45 MINUTI DI MASSAGGIO CARDIACO PER SALVARE LA VITA DI ALICE
Sul posto, subito dopo l'atroce delitto, l'agente Andrea Genovese dell'Upg.
“Sono giunto sul posto, la mia era la prima pattuglia, ho visto subito il sangue e attorno alcune persone attirate dalle urla. Appena arrivati col capo pattuglia Salvatore Garofalo ho cercato di capire dove fosse l'autore del gesto. Noi abbiamo identificato i testimoni, abbiamo svolto le operazioni di rito, poi la Scientifica ha effettuato i rilievi. Una donna e un uomo stavano effettuando il massaggio cardiaco. Mi sono avvicinato, c'era la donna esanime sull'asfalto priva di sensi, ricordo una grande traccia di sangue sotto la schiena, il viso era verso l'alto, poi dopo 45 minuti di massaggio cardiaco è stato constatato il decesso".
Ispettore Massimo Fallone pg
"Mi trovavo in questura per altri accertamenti. Dalla centrale operativa è arrivata la nota radio su una donna esanime accoltellata in via Fabrizi. Nel contempo ho ricevuto altri elementi sull'aggressore e mi è stato detto che era una parente. A quel punto mi sono recato sul posto in via Fabrizi e nel frattempo ho saputo che la Volante aveva fermato Scagni. C'erano gli operatori del 118, i testimoni e il mio coordinatore, l'ispettore Martusciello. C'erano le informazioni dei testimoni da raccogliere".
LA PERQUISIZIONE IN CASA DI ALBERTO SCAGNI
Fallone, una volta entrato in possesso delle chiavi di casa di Alberto Scagni, si è recato, insieme a un collega, nell'abitazione. Questa è la descrizione del ritrovamento.

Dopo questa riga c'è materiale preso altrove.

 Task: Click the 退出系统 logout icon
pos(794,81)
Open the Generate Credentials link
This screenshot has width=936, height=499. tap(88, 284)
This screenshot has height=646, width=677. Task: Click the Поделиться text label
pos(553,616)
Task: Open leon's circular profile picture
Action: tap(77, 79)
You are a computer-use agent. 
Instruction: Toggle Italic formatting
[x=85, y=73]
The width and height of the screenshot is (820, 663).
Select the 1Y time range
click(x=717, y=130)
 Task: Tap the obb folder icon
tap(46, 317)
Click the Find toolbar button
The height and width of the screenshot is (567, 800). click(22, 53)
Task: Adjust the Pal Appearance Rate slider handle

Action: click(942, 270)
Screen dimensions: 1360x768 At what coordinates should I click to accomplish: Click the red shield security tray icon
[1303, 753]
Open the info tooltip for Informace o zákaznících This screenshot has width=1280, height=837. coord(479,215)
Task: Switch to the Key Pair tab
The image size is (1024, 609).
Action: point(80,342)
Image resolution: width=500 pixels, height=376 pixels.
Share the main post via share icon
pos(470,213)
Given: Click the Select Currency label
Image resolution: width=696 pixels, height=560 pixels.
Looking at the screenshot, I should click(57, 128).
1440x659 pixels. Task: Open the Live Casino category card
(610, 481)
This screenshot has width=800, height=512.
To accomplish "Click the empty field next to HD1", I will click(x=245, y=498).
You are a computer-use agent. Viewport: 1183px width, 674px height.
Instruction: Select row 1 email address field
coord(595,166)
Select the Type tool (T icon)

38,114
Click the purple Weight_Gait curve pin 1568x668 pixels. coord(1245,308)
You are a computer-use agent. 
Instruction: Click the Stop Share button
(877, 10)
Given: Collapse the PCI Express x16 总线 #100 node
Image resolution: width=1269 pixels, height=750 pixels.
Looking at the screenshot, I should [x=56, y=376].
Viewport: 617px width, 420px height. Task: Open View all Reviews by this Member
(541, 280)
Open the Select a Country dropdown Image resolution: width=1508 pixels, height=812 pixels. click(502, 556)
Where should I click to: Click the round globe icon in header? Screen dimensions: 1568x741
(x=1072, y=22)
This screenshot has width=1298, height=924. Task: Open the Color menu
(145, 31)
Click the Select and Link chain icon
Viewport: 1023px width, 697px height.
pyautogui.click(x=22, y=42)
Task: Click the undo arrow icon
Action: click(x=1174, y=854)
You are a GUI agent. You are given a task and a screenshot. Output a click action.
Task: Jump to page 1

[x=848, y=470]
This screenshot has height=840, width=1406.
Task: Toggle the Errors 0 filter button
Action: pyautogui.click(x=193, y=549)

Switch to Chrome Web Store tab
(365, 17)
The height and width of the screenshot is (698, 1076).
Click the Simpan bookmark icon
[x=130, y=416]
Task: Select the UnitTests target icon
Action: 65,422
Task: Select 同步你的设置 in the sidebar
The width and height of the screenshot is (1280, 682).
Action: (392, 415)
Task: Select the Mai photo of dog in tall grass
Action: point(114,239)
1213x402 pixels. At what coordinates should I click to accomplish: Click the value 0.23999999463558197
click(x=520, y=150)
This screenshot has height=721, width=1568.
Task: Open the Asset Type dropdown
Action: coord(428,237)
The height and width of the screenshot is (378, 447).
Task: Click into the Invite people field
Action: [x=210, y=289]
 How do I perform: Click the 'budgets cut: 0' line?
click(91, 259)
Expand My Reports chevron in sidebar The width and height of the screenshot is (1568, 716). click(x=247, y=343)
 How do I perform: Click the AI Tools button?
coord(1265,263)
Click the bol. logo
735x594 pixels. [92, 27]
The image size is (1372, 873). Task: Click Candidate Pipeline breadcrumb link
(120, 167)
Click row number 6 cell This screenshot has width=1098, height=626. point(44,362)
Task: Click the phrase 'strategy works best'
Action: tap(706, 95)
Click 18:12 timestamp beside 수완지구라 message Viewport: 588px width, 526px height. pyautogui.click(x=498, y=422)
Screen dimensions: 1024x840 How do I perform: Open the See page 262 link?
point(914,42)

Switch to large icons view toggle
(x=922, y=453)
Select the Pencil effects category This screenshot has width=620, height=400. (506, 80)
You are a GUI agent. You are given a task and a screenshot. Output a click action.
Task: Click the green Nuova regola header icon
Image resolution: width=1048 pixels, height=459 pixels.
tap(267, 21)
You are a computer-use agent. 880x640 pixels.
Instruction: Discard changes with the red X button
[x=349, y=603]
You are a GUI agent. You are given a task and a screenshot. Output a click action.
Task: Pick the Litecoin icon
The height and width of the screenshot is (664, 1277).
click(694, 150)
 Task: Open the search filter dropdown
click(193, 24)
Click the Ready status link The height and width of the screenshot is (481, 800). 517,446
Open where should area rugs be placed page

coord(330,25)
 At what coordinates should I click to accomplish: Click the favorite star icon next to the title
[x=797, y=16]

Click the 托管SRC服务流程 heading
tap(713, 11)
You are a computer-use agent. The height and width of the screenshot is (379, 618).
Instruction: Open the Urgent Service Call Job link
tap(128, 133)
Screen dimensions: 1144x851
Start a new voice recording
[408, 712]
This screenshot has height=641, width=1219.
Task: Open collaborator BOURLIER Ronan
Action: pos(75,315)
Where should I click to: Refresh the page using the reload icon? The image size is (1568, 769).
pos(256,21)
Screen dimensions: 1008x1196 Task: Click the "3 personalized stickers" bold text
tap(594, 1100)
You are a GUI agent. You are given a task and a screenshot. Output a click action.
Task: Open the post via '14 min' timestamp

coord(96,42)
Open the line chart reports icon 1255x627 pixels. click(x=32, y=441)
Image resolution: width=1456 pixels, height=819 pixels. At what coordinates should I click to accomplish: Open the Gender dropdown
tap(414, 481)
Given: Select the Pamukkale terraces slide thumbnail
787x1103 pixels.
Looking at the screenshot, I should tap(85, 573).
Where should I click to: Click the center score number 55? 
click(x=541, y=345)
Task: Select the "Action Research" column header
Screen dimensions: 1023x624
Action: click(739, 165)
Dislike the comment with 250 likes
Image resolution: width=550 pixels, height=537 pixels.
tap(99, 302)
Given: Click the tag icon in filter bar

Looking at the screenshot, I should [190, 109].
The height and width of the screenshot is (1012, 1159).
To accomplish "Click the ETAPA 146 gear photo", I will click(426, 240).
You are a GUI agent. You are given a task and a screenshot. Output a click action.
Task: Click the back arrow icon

“C'era la porta chiusa con dello scotch tra i due pomelli, credo perché così poteva capire se qualcuno fosse entrato. Non avendo nessun testimone abbiamo fermato le persone che stavano rientrando e chiesto loro se volevano presenziare. Cercavamo qualcosa di attinente all'arma utilizzata o dei messaggi che poteva aver lasciato Scagni prima di compier il gesto. All'interno della casa c'erano delle scritte sui muri (Hai superato qualunque cosa e sotto la firma Alberto Scagni e poi un'altra parzialmente cancellata di cui si leggevano le parole 'va' e vita', ndr), vestiti, un cumulo di bottiglie di vino e due cassetti rovesciati sul divano. Abbiamo rinvenuto un biglietto con scritto una frase a penna e il fodero di un coltello. Nei cassetti sul divano abbiamo trovato altri due cellulari e un altro coltello con fodero e in cucina un PC portatile con mouse, un proiettile calibro 7.65 e due pezzi di una sostanza che dall'analisi non è risultato fosse stupefacente. Sulla mensola della cucina una cassaforte, nel mazzo c'era la chiave, così l'abbiamo aperta. Dentro c'erano un bilancino e un altro telefono. Poi in camera un altro PC e una memoria esterna”. Un altro sopralluogo lo ha effettuato la Scientifica il giorno dopo.